I spent a few days in Ho Chi Minh City, Vietnam, in March 2001. Apparently, The Thing to do whilst in one of the larger Vietnam cities is to have clothing made at a tailor. There are tailor shops all over the place, and you just have to pick one that has fabric you like, and take the plunge. Or not take the plunge - follow along with me.
I found a great shop, wandered inside, and began picking through various gorgeous fabrics, trying to find one that would make the perfect dress. We were having an "event" on the big ship we were sailing on, and it required a dress.

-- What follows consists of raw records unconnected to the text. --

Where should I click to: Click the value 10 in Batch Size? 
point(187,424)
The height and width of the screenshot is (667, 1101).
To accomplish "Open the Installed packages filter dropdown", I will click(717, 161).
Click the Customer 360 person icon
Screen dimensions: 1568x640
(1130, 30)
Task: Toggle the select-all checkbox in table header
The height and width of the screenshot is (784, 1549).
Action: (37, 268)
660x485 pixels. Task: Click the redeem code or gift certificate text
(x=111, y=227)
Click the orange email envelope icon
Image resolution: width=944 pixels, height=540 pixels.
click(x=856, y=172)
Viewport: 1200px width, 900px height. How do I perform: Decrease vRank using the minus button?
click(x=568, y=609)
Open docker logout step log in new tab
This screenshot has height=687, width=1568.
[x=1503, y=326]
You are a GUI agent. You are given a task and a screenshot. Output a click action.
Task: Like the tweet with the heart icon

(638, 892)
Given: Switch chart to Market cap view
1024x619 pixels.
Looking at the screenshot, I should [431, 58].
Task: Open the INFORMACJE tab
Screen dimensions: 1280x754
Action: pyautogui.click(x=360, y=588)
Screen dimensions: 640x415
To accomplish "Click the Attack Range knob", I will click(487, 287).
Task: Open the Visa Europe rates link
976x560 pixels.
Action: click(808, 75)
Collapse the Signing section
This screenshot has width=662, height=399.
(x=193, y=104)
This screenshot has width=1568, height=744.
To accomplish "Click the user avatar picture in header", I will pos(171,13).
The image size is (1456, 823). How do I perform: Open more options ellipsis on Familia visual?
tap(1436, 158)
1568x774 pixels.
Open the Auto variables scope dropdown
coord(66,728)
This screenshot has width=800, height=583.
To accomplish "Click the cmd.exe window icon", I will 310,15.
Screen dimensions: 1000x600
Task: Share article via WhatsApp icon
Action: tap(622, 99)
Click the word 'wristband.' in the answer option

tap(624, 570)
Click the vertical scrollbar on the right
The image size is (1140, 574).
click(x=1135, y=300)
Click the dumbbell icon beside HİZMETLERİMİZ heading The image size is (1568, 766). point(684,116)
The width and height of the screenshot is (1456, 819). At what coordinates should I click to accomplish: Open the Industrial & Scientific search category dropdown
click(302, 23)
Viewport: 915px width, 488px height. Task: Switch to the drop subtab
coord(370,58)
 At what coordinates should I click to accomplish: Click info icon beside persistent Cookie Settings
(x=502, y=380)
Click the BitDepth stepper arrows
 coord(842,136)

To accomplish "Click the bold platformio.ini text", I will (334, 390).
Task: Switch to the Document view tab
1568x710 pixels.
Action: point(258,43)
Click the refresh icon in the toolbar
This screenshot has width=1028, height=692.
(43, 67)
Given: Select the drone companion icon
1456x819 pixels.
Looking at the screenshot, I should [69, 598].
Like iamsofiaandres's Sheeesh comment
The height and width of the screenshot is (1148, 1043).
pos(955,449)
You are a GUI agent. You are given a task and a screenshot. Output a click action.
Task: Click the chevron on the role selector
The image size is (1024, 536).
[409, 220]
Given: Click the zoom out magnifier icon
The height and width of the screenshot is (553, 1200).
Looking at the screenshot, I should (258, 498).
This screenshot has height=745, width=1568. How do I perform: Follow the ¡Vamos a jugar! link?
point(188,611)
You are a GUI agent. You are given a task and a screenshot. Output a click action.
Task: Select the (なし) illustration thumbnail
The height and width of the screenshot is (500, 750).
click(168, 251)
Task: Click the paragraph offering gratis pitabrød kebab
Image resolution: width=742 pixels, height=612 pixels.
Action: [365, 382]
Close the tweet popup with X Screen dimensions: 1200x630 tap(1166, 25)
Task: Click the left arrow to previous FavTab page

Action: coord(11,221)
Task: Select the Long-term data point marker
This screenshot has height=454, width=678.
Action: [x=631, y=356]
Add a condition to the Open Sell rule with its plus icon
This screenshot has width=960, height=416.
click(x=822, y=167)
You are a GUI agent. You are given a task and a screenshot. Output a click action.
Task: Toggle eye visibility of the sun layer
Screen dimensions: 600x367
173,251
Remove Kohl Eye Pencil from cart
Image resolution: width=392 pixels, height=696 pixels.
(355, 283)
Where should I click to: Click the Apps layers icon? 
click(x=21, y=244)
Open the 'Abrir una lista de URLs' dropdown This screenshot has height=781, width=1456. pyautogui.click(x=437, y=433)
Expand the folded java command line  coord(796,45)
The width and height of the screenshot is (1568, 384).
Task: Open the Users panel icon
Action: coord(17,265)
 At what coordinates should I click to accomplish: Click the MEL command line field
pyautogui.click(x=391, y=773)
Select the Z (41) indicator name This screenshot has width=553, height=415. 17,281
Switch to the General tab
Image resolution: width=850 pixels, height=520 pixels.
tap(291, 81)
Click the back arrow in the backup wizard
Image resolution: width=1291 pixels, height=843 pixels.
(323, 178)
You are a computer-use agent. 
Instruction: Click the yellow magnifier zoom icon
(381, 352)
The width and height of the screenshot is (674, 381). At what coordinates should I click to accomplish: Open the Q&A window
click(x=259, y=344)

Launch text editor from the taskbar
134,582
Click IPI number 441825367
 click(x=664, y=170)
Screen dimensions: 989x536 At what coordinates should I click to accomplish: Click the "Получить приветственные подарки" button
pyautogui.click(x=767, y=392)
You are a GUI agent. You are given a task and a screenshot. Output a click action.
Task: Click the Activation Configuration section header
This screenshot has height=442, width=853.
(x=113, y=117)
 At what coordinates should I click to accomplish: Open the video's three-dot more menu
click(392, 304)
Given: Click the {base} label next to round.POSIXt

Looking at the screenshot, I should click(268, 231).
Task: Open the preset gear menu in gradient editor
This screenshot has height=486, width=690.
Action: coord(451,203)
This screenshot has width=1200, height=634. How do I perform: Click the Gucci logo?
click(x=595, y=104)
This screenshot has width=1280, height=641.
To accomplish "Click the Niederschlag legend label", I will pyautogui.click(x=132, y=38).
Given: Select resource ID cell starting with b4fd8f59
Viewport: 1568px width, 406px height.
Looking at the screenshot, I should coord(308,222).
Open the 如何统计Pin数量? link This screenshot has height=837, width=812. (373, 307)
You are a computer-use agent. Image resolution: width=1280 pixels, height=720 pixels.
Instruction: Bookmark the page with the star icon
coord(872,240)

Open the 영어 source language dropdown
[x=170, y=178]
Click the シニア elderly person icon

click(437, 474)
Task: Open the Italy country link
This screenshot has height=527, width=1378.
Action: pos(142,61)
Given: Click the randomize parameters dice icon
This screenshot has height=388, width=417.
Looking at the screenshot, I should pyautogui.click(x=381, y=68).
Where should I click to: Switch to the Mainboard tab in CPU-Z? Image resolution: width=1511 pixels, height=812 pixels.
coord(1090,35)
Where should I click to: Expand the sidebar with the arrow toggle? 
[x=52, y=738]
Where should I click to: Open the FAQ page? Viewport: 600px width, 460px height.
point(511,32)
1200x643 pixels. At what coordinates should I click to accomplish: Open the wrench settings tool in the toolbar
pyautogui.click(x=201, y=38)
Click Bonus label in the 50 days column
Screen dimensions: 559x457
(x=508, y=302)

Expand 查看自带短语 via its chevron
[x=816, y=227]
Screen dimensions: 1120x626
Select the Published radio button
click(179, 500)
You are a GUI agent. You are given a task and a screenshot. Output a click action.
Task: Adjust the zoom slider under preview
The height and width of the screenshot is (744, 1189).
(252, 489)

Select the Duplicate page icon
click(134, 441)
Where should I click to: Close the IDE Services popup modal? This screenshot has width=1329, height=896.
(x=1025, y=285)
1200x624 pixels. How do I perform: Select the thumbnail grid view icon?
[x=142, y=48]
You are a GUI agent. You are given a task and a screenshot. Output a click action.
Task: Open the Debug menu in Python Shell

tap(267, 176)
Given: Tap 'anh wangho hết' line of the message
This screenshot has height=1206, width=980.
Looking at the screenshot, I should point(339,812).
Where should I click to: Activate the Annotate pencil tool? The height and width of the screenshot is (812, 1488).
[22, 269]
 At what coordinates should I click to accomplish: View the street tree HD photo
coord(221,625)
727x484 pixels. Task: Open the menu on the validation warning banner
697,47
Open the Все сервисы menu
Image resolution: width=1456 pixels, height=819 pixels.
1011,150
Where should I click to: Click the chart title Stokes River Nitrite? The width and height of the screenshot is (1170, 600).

I found a beautiful silver silk fabric with a sort of black Asian plants pattern (fronds and such), and decided that would be The Dress. The little Vietnamese tailor-ladies in the shop then ushured me over to several large, flopping books full of patterns for the dress type. This was much more fun than when I was 7, and my mom made me go to Jo-Ann Fabrics with her and look through all those musty Butterick books, surrounded by suffocating rows and rows of ribbon, buttons, and rounders with lace, and blah blah. This shop was just so much more elegant, intimate, and exotic. I was fancy-shopping in Vietnam.
The pattern I selected was fairly basic - mid-calf length column dress; close-fitted to the body, with thin shoulder straps. Easy, right? Yes. Easy until you get to the part where you have to explain to the little Vietnamese tailor-ladies where you want the neckline of the dress to fall.
I was pointing to a spot a couple of inches south of my sternum - nothing racy, as I am devoid of cleavage, but I wasn't going to be wearing the dress to church either. I would point to that spot and say "here", and then the two little Vietnamese tailor-ladies would look at me, shake their heads, and point their fingers 3 inches higher, at collarbone level and say "No - HERE". So I would point my finger back down 3 inches and say "Um, I'd like it HERE". And then they would do more of the vehement head-shaking and move the pointed finger back up to my collarbone and say "HERE". We went through this 3 times, before the little Vietnamese tailor-ladies stepped back, nodded and said "Okay, okay". I was happy to leave the shop as I was beginning to feel a bit like a hussy. Slutty Americans.
I returned to the shop 4 days later, and the dress was ready and waiting for me, hanging on a small rack next to the cashier's desk. It looked fantastic! It was bizarre to me to have chosen my very own fabric, and then see it turned into a dress - I realize this is what people who sew DO, but since I don't sew, it was like magic. I stepped behind a heavy velvet curtain into the small dressing room and tried the dress on to make sure it fit.
And the neckline was right there. Up at my collarbone.
Well, last year I finally showed those little Vietnamese tailor-ladies. I had my friend Sally turn it into a strapless dress. Neener neener neener.
Ed. note: the dress cost $27 - crazy! If you're in Vietnam, definitely have something made for yourself. If you ask nicely, Sally will alter it when you get back. And you can be slutty wherever you want.